# What is being asked
Transcribe, word for word and without additions, each line below from the one containing "Given: Enter fullscreen" through the one containing "1920x1054 pixels.", both ends included.

# The data
════════
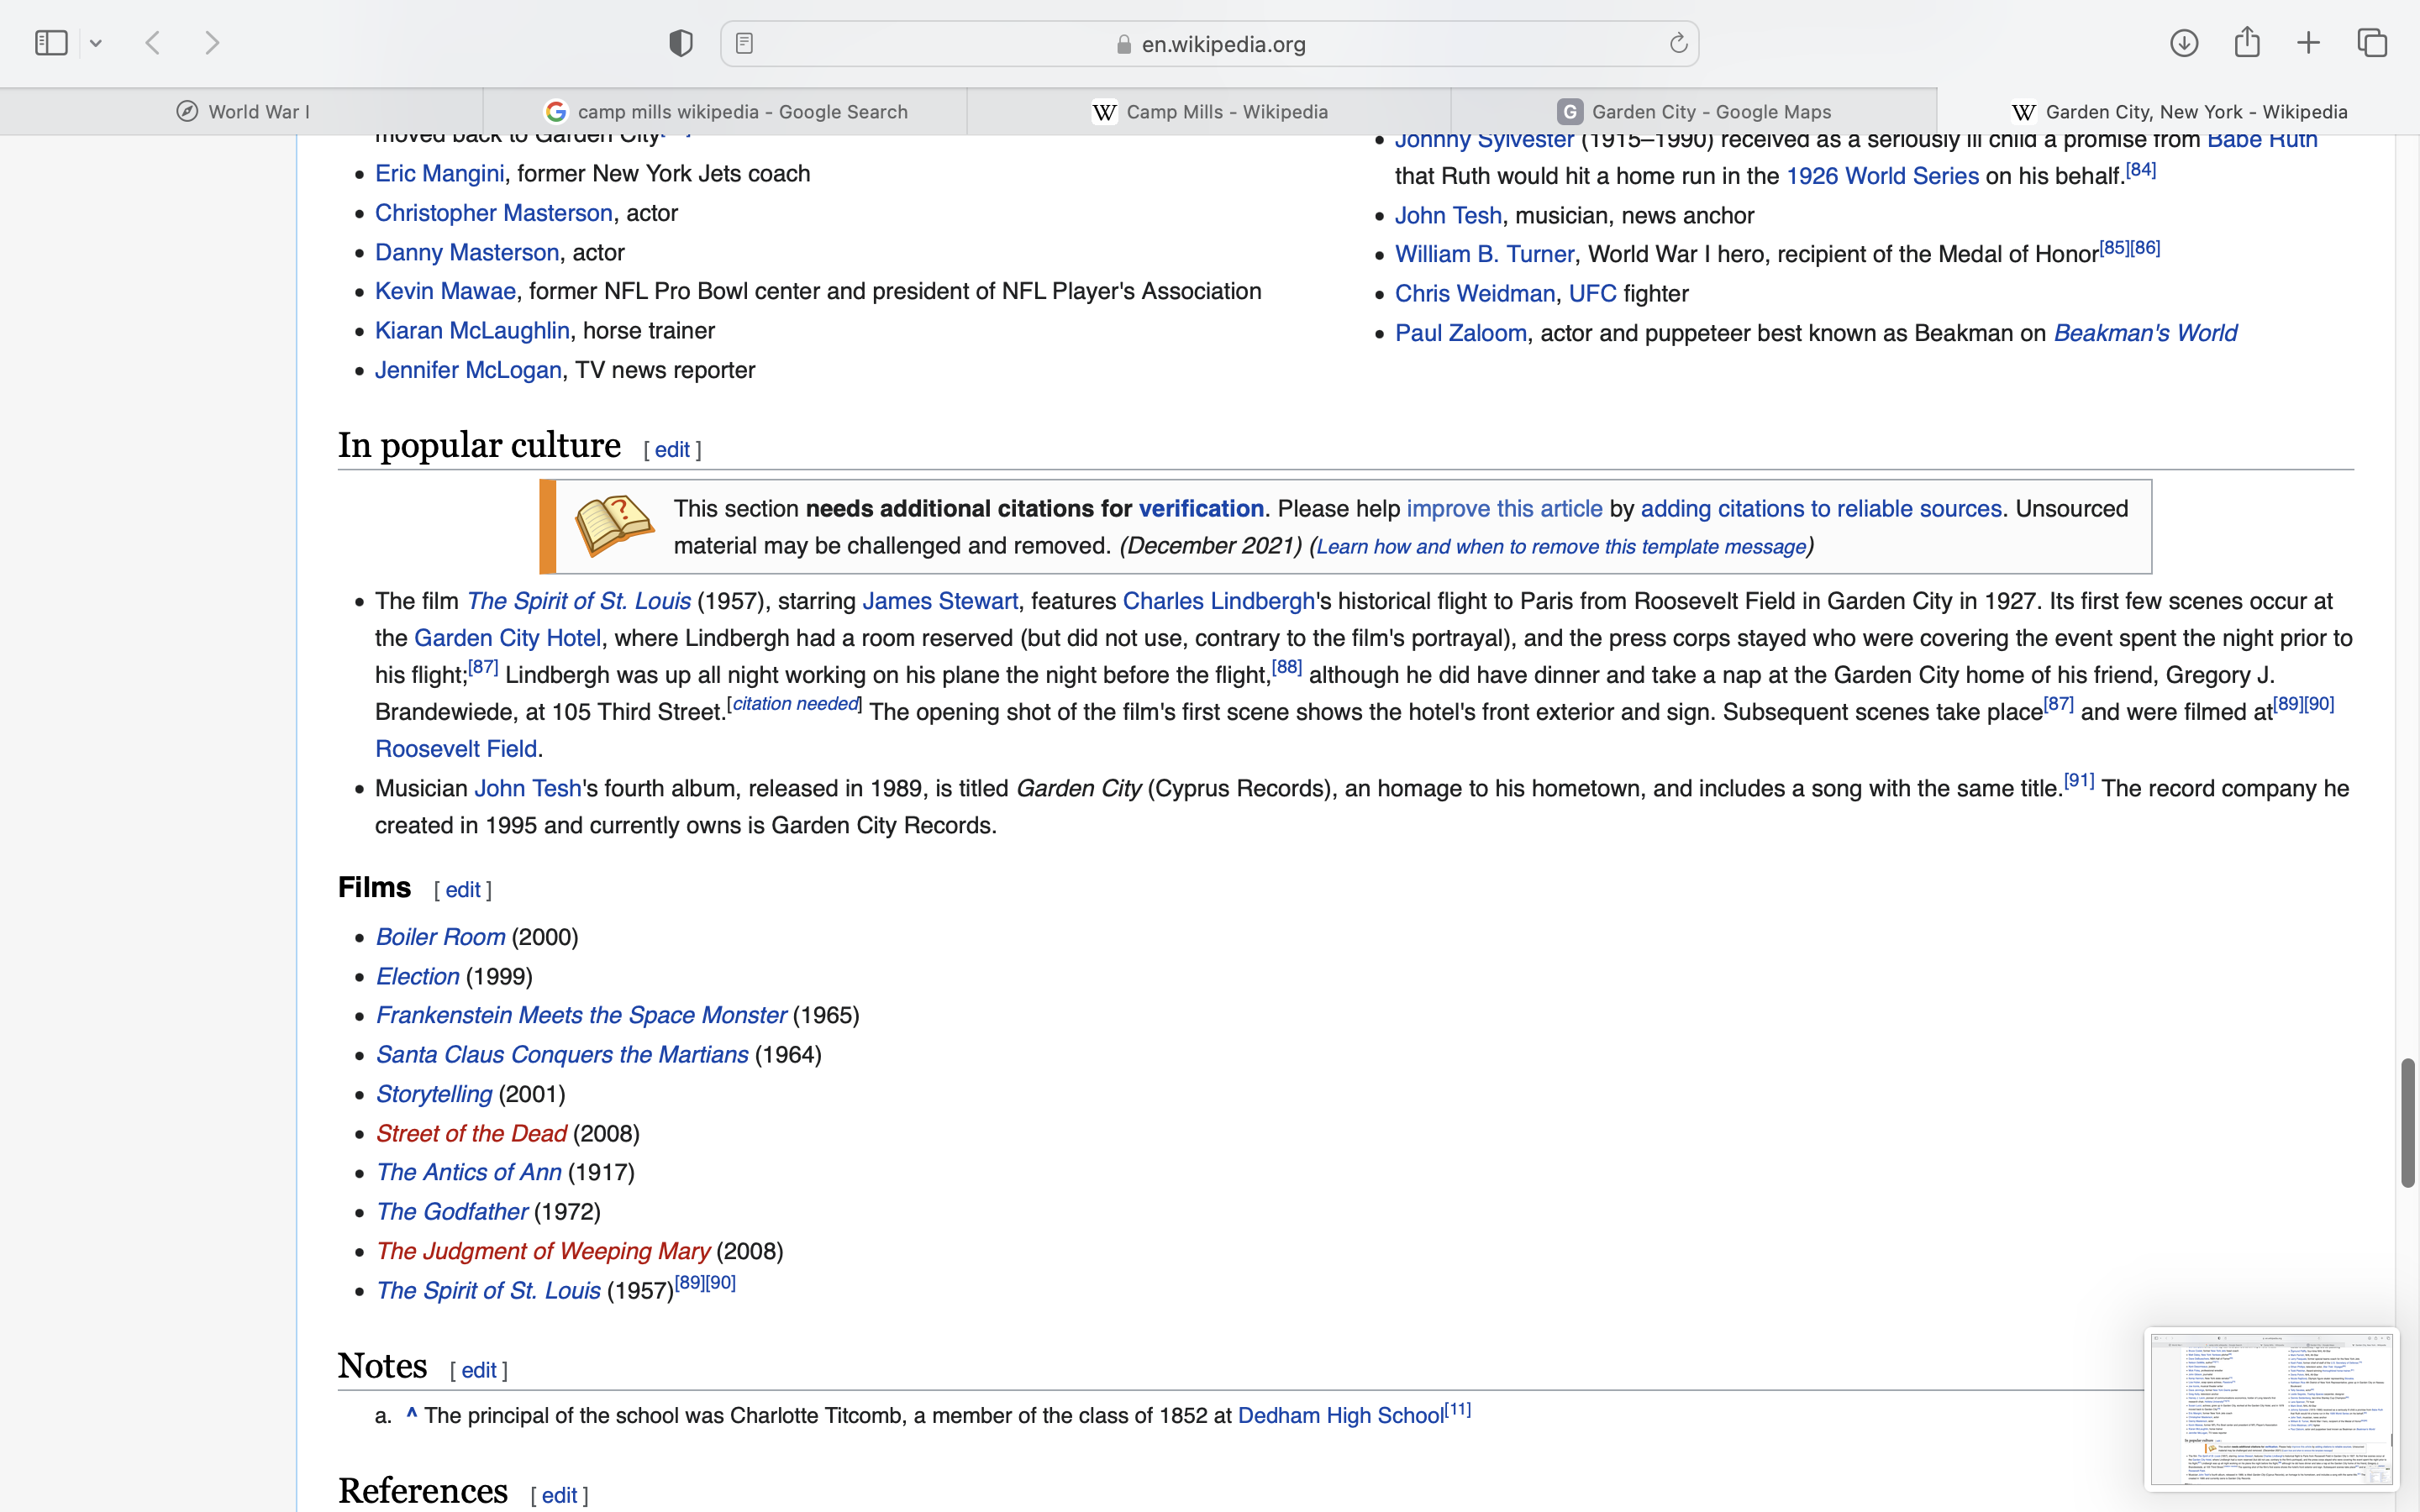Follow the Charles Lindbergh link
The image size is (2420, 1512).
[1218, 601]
════════
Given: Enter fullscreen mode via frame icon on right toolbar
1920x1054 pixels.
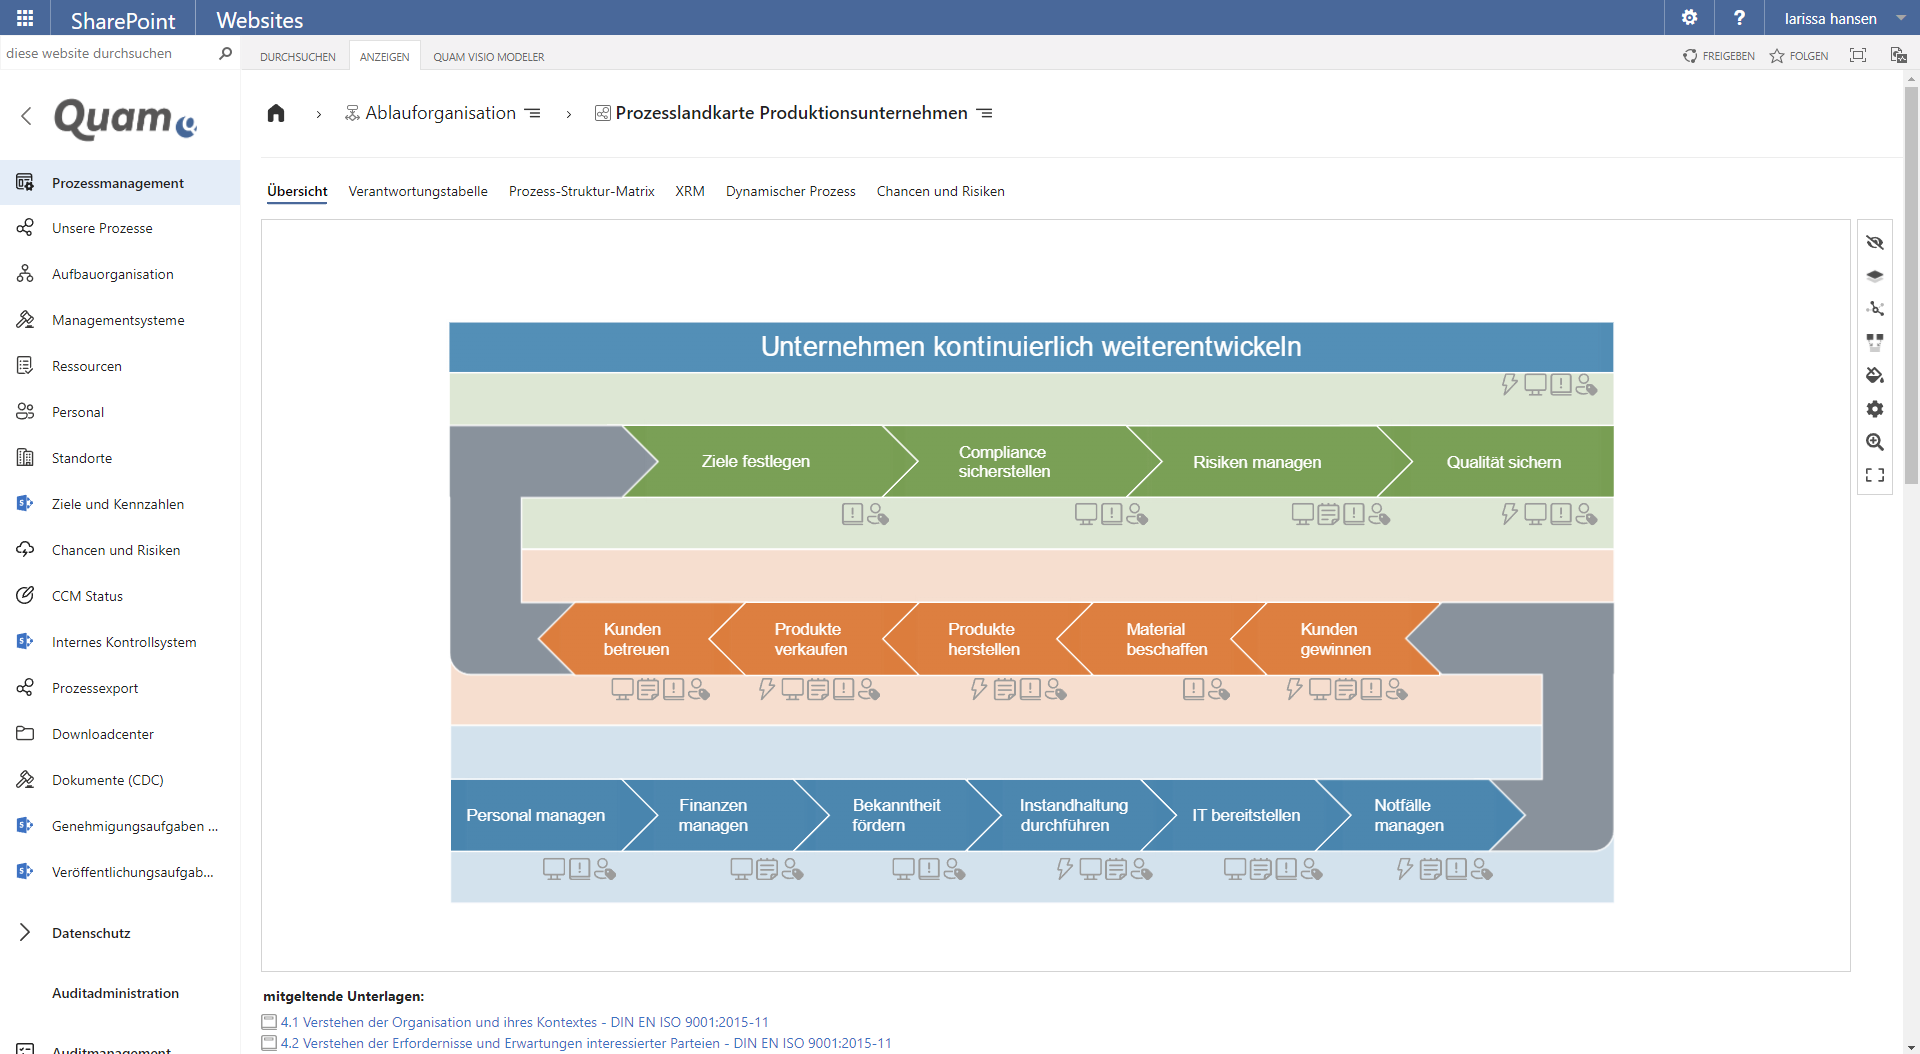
════════
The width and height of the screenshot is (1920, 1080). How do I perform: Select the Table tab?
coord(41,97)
════════
# Answer box
Given: Enter fullscreen mode via frame icon on right toolbar
1920x1054 pixels.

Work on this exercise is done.